━━━ Information shown

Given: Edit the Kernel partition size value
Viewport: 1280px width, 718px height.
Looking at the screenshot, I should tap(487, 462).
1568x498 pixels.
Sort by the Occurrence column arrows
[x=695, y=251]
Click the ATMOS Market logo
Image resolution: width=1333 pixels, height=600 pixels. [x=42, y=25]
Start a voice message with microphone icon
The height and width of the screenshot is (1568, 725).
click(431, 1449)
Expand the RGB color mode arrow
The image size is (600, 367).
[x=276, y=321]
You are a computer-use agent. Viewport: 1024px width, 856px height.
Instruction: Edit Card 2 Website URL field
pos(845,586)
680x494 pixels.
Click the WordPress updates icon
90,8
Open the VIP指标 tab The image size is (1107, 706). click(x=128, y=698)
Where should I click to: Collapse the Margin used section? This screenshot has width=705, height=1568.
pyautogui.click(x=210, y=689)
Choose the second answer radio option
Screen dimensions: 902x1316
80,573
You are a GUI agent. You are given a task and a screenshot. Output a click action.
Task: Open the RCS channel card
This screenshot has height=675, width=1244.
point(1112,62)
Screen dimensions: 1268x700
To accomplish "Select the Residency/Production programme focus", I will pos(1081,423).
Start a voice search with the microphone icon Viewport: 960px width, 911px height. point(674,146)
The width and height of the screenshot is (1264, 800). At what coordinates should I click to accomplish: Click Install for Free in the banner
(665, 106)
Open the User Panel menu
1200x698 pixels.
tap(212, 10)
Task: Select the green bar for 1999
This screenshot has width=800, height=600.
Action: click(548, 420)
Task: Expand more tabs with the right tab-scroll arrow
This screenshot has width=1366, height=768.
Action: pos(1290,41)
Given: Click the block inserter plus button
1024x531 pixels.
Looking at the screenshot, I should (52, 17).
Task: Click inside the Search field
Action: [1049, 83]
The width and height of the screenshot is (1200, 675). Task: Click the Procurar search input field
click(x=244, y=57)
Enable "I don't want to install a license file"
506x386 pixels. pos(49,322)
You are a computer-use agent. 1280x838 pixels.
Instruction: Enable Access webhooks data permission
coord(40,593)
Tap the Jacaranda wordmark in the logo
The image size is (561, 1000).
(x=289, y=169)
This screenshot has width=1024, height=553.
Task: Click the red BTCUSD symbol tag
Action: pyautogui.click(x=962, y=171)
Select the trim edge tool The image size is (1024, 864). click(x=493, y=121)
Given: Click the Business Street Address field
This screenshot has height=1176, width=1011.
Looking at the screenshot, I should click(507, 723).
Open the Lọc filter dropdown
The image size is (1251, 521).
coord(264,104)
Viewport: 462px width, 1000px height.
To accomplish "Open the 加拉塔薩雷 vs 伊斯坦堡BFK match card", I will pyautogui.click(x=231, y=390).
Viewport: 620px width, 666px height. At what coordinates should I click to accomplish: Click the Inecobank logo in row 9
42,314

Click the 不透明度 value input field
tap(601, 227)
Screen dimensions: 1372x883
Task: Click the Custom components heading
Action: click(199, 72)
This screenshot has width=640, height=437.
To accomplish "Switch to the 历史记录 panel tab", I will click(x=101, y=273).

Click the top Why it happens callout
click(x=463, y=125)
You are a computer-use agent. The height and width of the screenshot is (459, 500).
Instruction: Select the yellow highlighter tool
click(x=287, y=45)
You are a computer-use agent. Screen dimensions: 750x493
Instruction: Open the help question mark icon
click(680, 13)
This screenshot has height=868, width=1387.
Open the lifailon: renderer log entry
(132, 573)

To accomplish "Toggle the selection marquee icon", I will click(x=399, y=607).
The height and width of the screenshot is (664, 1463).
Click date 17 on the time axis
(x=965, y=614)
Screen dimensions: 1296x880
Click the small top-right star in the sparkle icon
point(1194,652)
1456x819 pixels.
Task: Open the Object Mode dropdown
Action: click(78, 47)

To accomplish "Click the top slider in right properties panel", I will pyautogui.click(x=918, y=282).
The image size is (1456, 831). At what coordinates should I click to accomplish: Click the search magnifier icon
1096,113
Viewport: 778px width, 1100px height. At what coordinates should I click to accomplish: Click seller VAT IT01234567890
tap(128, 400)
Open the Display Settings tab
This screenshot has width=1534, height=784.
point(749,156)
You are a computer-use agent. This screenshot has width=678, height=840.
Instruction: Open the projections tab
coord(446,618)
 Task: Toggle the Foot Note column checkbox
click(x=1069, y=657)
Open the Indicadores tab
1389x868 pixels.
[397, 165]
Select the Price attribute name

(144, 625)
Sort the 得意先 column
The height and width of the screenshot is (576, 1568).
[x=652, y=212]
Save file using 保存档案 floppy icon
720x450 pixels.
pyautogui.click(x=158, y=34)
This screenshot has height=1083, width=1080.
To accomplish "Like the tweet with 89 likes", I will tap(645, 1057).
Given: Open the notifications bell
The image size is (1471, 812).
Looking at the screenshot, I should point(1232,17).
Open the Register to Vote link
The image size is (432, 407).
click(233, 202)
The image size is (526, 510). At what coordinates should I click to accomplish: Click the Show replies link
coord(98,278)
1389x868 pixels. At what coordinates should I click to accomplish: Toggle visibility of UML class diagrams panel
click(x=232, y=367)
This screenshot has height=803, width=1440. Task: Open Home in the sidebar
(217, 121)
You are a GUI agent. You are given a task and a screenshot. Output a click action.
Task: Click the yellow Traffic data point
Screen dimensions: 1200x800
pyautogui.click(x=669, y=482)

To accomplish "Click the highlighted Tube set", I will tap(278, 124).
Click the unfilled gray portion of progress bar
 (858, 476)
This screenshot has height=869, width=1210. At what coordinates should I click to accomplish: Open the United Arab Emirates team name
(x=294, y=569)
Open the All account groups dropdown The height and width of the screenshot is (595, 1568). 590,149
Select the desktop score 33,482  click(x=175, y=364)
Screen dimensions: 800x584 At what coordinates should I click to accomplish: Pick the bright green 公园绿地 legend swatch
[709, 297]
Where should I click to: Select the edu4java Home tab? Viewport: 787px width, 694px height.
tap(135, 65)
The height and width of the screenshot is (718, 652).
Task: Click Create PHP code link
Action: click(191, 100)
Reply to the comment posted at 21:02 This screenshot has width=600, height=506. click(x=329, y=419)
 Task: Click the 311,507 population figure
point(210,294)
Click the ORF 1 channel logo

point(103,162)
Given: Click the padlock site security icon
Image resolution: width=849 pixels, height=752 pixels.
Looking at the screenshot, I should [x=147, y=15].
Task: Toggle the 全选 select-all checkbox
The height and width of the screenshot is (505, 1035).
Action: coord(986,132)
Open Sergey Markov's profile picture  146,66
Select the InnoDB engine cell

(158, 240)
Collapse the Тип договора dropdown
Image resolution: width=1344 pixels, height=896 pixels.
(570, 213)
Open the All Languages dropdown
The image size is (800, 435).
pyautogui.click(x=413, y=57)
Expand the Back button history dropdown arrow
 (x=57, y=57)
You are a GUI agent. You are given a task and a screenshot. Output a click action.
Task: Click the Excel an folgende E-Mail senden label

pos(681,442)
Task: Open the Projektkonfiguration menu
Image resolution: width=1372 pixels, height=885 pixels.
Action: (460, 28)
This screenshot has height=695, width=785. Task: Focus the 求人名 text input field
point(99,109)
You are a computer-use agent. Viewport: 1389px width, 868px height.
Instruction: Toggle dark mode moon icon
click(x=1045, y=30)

━━━━━━

## Try it
Return all the lines shown above, word for word.

## Exercise response
Given: Edit the Kernel partition size value
Viewport: 1280px width, 718px height.
Looking at the screenshot, I should tap(487, 462).
1568x498 pixels.
Sort by the Occurrence column arrows
[x=695, y=251]
Click the ATMOS Market logo
Image resolution: width=1333 pixels, height=600 pixels. [x=42, y=25]
Start a voice message with microphone icon
The height and width of the screenshot is (1568, 725).
click(431, 1449)
Expand the RGB color mode arrow
The image size is (600, 367).
[x=276, y=321]
You are a computer-use agent. Viewport: 1024px width, 856px height.
Instruction: Edit Card 2 Website URL field
pos(845,586)
680x494 pixels.
Click the WordPress updates icon
90,8
Open the VIP指标 tab The image size is (1107, 706). click(x=128, y=698)
Where should I click to: Collapse the Margin used section? This screenshot has width=705, height=1568.
pyautogui.click(x=210, y=689)
Choose the second answer radio option
Screen dimensions: 902x1316
80,573
You are a GUI agent. You are given a task and a screenshot. Output a click action.
Task: Open the RCS channel card
This screenshot has height=675, width=1244.
point(1112,62)
Screen dimensions: 1268x700
To accomplish "Select the Residency/Production programme focus", I will pos(1081,423).
Start a voice search with the microphone icon Viewport: 960px width, 911px height. point(674,146)
The width and height of the screenshot is (1264, 800). At what coordinates should I click to accomplish: Click Install for Free in the banner
(665, 106)
Open the User Panel menu
1200x698 pixels.
tap(212, 10)
Task: Select the green bar for 1999
This screenshot has width=800, height=600.
Action: click(548, 420)
Task: Expand more tabs with the right tab-scroll arrow
This screenshot has width=1366, height=768.
Action: pos(1290,41)
Given: Click the block inserter plus button
1024x531 pixels.
Looking at the screenshot, I should (52, 17).
Task: Click inside the Search field
Action: [1049, 83]
The width and height of the screenshot is (1200, 675). Task: Click the Procurar search input field
click(x=244, y=57)
Enable "I don't want to install a license file"
506x386 pixels. pos(49,322)
You are a computer-use agent. 1280x838 pixels.
Instruction: Enable Access webhooks data permission
coord(40,593)
Tap the Jacaranda wordmark in the logo
The image size is (561, 1000).
(x=289, y=169)
This screenshot has width=1024, height=553.
Task: Click the red BTCUSD symbol tag
Action: pyautogui.click(x=962, y=171)
Select the trim edge tool The image size is (1024, 864). click(x=493, y=121)
Given: Click the Business Street Address field
This screenshot has height=1176, width=1011.
Looking at the screenshot, I should click(507, 723).
Open the Lọc filter dropdown
The image size is (1251, 521).
coord(264,104)
Viewport: 462px width, 1000px height.
To accomplish "Open the 加拉塔薩雷 vs 伊斯坦堡BFK match card", I will pyautogui.click(x=231, y=390).
Viewport: 620px width, 666px height. At what coordinates should I click to accomplish: Click the Inecobank logo in row 9
42,314

Click the 不透明度 value input field
tap(601, 227)
Screen dimensions: 1372x883
Task: Click the Custom components heading
Action: click(199, 72)
This screenshot has width=640, height=437.
To accomplish "Switch to the 历史记录 panel tab", I will click(x=101, y=273).

Click the top Why it happens callout
click(x=463, y=125)
You are a computer-use agent. The height and width of the screenshot is (459, 500).
Instruction: Select the yellow highlighter tool
click(x=287, y=45)
You are a computer-use agent. Screen dimensions: 750x493
Instruction: Open the help question mark icon
click(680, 13)
This screenshot has height=868, width=1387.
Open the lifailon: renderer log entry
(132, 573)

To accomplish "Toggle the selection marquee icon", I will click(x=399, y=607).
The height and width of the screenshot is (664, 1463).
Click date 17 on the time axis
(x=965, y=614)
Screen dimensions: 1296x880
Click the small top-right star in the sparkle icon
point(1194,652)
1456x819 pixels.
Task: Open the Object Mode dropdown
Action: click(78, 47)

To accomplish "Click the top slider in right properties panel", I will pyautogui.click(x=918, y=282).
The image size is (1456, 831). At what coordinates should I click to accomplish: Click the search magnifier icon
1096,113
Viewport: 778px width, 1100px height. At what coordinates should I click to accomplish: Click seller VAT IT01234567890
tap(128, 400)
Open the Display Settings tab
This screenshot has width=1534, height=784.
point(749,156)
You are a computer-use agent. This screenshot has width=678, height=840.
Instruction: Open the projections tab
coord(446,618)
 Task: Toggle the Foot Note column checkbox
click(x=1069, y=657)
Open the Indicadores tab
1389x868 pixels.
[397, 165]
Select the Price attribute name

(144, 625)
Sort the 得意先 column
The height and width of the screenshot is (576, 1568).
[x=652, y=212]
Save file using 保存档案 floppy icon
720x450 pixels.
pyautogui.click(x=158, y=34)
This screenshot has height=1083, width=1080.
To accomplish "Like the tweet with 89 likes", I will tap(645, 1057).
Given: Open the notifications bell
The image size is (1471, 812).
Looking at the screenshot, I should point(1232,17).
Open the Register to Vote link
The image size is (432, 407).
click(233, 202)
The image size is (526, 510). At what coordinates should I click to accomplish: Click the Show replies link
coord(98,278)
1389x868 pixels. At what coordinates should I click to accomplish: Toggle visibility of UML class diagrams panel
click(x=232, y=367)
This screenshot has height=803, width=1440. Task: Open Home in the sidebar
(217, 121)
You are a GUI agent. You are given a task and a screenshot. Output a click action.
Task: Click the yellow Traffic data point
Screen dimensions: 1200x800
pyautogui.click(x=669, y=482)

To accomplish "Click the highlighted Tube set", I will tap(278, 124).
Click the unfilled gray portion of progress bar
 (858, 476)
This screenshot has height=869, width=1210. At what coordinates should I click to accomplish: Open the United Arab Emirates team name
(x=294, y=569)
Open the All account groups dropdown The height and width of the screenshot is (595, 1568). 590,149
Select the desktop score 33,482  click(x=175, y=364)
Screen dimensions: 800x584 At what coordinates should I click to accomplish: Pick the bright green 公园绿地 legend swatch
[709, 297]
Where should I click to: Select the edu4java Home tab? Viewport: 787px width, 694px height.
tap(135, 65)
The height and width of the screenshot is (718, 652).
Task: Click Create PHP code link
Action: click(191, 100)
Reply to the comment posted at 21:02 This screenshot has width=600, height=506. click(x=329, y=419)
 Task: Click the 311,507 population figure
point(210,294)
Click the ORF 1 channel logo

point(103,162)
Given: Click the padlock site security icon
Image resolution: width=849 pixels, height=752 pixels.
Looking at the screenshot, I should [x=147, y=15].
Task: Toggle the 全选 select-all checkbox
The height and width of the screenshot is (505, 1035).
Action: coord(986,132)
Open Sergey Markov's profile picture  146,66
Select the InnoDB engine cell

(158, 240)
Collapse the Тип договора dropdown
Image resolution: width=1344 pixels, height=896 pixels.
(570, 213)
Open the All Languages dropdown
The image size is (800, 435).
pyautogui.click(x=413, y=57)
Expand the Back button history dropdown arrow
 (x=57, y=57)
You are a GUI agent. You are given a task and a screenshot. Output a click action.
Task: Click the Excel an folgende E-Mail senden label

pos(681,442)
Task: Open the Projektkonfiguration menu
Image resolution: width=1372 pixels, height=885 pixels.
Action: (460, 28)
This screenshot has height=695, width=785. Task: Focus the 求人名 text input field
point(99,109)
You are a computer-use agent. Viewport: 1389px width, 868px height.
Instruction: Toggle dark mode moon icon
click(x=1045, y=30)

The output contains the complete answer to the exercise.